Radius of Convergence

maths ✒ radius-of-convergence

Given a power series $ \Sigma a_n z^n $,
the radius of convergence $ R = sup \{ ~ z ~ | ~ \Sigma ~ a_n z^n ~ \mbox{convergent} ~ \} $.

If $ \Sigma ~ a_n z^n ~ \mbox{convergent} ~ ~ \forall z $, then we write $ R = \infty $.

Convergent within the radius of convergence

If $ |z| < |y| $ and $ a_n y^n ~ \mbox{convergent} $ then $ a_n z^n ~ \mbox{convergent} $.
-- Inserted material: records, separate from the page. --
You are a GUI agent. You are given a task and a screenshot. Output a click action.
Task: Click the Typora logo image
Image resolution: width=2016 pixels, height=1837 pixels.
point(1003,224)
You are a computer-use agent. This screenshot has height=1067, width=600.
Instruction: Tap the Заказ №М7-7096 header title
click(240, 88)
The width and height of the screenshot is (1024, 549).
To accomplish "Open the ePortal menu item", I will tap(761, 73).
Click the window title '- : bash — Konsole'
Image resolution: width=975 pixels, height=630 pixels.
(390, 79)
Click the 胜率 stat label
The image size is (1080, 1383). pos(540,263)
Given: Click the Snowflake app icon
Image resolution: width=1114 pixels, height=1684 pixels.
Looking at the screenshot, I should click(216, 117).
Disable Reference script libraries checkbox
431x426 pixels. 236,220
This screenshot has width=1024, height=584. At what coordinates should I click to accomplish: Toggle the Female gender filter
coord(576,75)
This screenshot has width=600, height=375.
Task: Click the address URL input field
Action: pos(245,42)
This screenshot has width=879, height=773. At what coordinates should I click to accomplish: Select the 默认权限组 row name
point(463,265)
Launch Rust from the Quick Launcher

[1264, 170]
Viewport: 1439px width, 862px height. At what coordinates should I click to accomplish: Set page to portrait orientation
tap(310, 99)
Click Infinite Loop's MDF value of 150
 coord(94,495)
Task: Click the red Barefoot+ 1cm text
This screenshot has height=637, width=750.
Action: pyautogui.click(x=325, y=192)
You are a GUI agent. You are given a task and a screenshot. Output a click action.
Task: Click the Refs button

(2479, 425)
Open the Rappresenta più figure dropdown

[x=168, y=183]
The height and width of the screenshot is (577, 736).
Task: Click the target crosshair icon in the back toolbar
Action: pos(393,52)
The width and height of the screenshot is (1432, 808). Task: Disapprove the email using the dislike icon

Choose p such that $ \frac {|x|} {|y|} < p < 1 $.

As $ a_n z^n ~ \mbox{convergent} $, $ a_n z^n \to 0 $ so
$ \exists N \mbox{s.t.} \forall n \ge N, ~ a_n z^n < 1 $.

Then $ \forall n \ge N, | a_n y^n | = | a_n z^n | {\left | \frac {y^n} {z^n} \right |} < p^n $.

Then by the Comparison Test on the series $ p^N + p^{N+1} + ... $ the N-tail of $ a_n y^n $ is absolutely convergent.

Therefore $ a_n y^n $ is convergent.

If $ |z| < R $ then $ a_n z^n ~ \mbox{convergent} $.

By the definition of the supremum, there $ \exists y \in (|z|, R) $ such that the power series is convergent at y.

Then apply the above argument to z and y.